═════ Excerpt to read ═════

2.2.2. Integration with Automation Systems

Variable-frequency drives (VFDs) utilize specialized sensors and automatic control systems to respond to changes in conveyor load in real time [21]. By employing advanced technologies, such as artificial intelligence (AI) and machine learning, various control strategies and speed selection methods can be developed. One innovative approach involves using artificial neural networks to calibrate remote control systems; this not only reduces energy consumption but also increases conveyor throughput [22,23,24]. Researchers, based on a detailed analysis of the conveyor’s technological process and the electric drive with a frequency converter, have developed an automatic control system. They created a mathematical model and validated it through a simulation model. The solution proposed in their work is highly applicable [24].

2.3. Intelligent Monitoring and Alignment Systems

The incompatibility of various structural components in a conveyor system, like idler misalignments or belt deviations, can result in excessive and unnecessary energy consumption. Advanced monitoring systems for belt conveyors can identify these irregularities in real time during operation, aiding in maintenance planning [25]. The following subsections provide examples of solutions that facilitate this capability.

═════

About this exercise: Continue the passage on belt conveyor energy use, starting right after its last sentence. The lines that come next have nothing to do with the passage on belt conveyor energy use.

═════ Provided data ═════

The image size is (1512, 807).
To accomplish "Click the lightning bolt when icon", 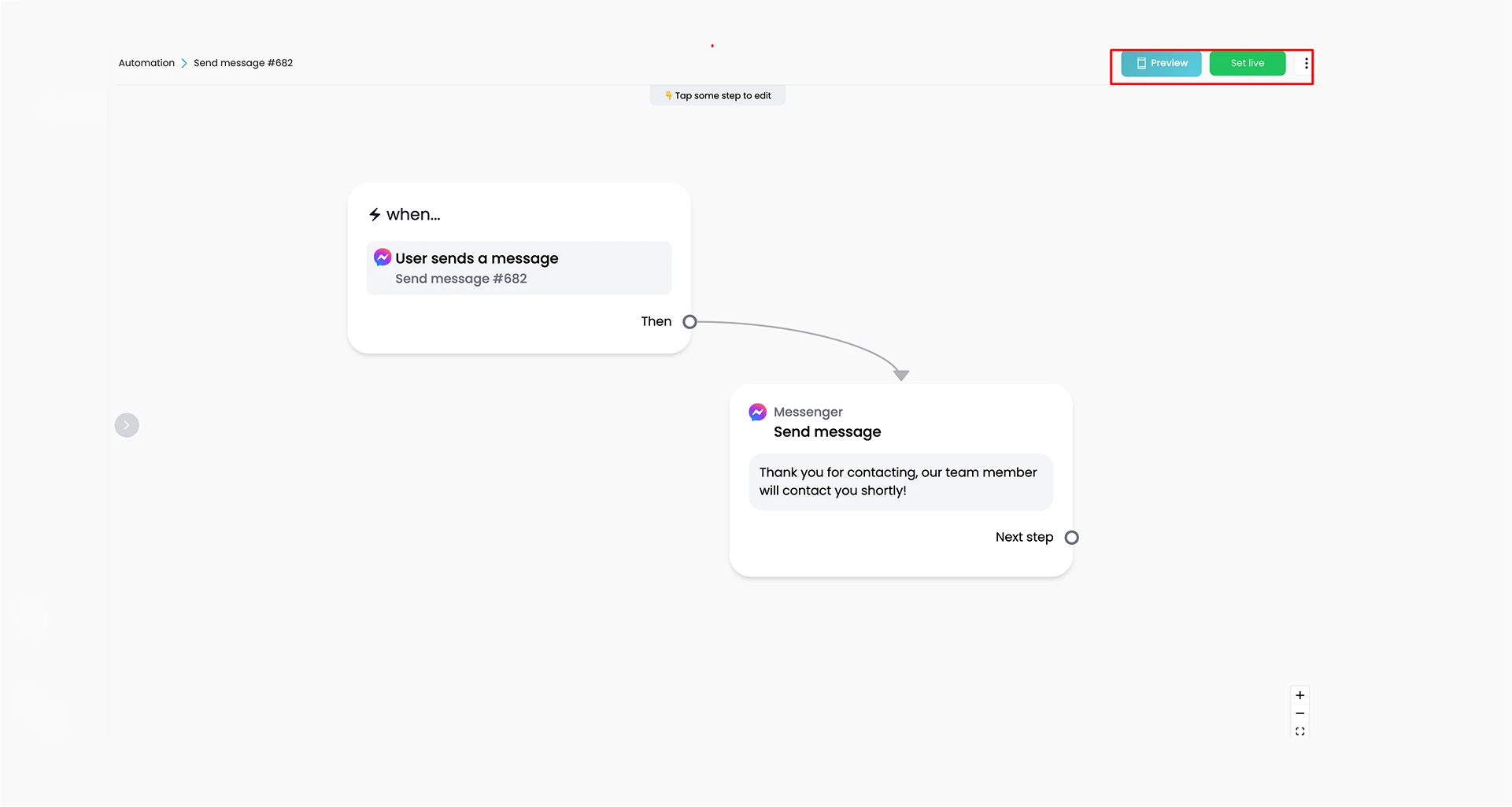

═════

Answer space:
2.3.1. Voith’s BeltGenius ALEX

Voith’s BeltGenius ALEX (Voith GmBH, Heidenheim an der Brenz, Germany) is a system designed to analyze the alignment of carrying idlers in belt conveyors. When the sensors detect misalignment, the system reports the issue and suggests a solution. This helps extend the life of the idlers and reduces energy consumption by eliminating unnecessary increases in resistance caused by misaligned idler sets. Even a slight misalignment of the belt can lead to increased energy usage and may cause the transported material to spill over the edges of the belt, potentially resulting in downtime. Misalignment also accelerates drum wear, leading to additional costs associated with unplanned downtime and the need for replacement parts. These issues can be avoided by using the BeltGenius ALEX solution.
Measurement sensors are installed on both edges of the belt to assess the alignment of each outer idler in every idler set. All measurement data is recorded and stored, providing information about which idlers are improperly positioned, what alignment corrections are needed, and the direction of those adjustments. This equips the operator with clear insights into the current condition of the idlers and allows for comparisons with the intended model position. The system is versatile and can operate in mining conditions, making it suitable for all conveyor belts with a thickness greater than 30 mm. Implementing the BeltGenius ALEX can result in savings of over 10% in the total energy consumed by the conveyor and significantly extend the life of the idlers [26].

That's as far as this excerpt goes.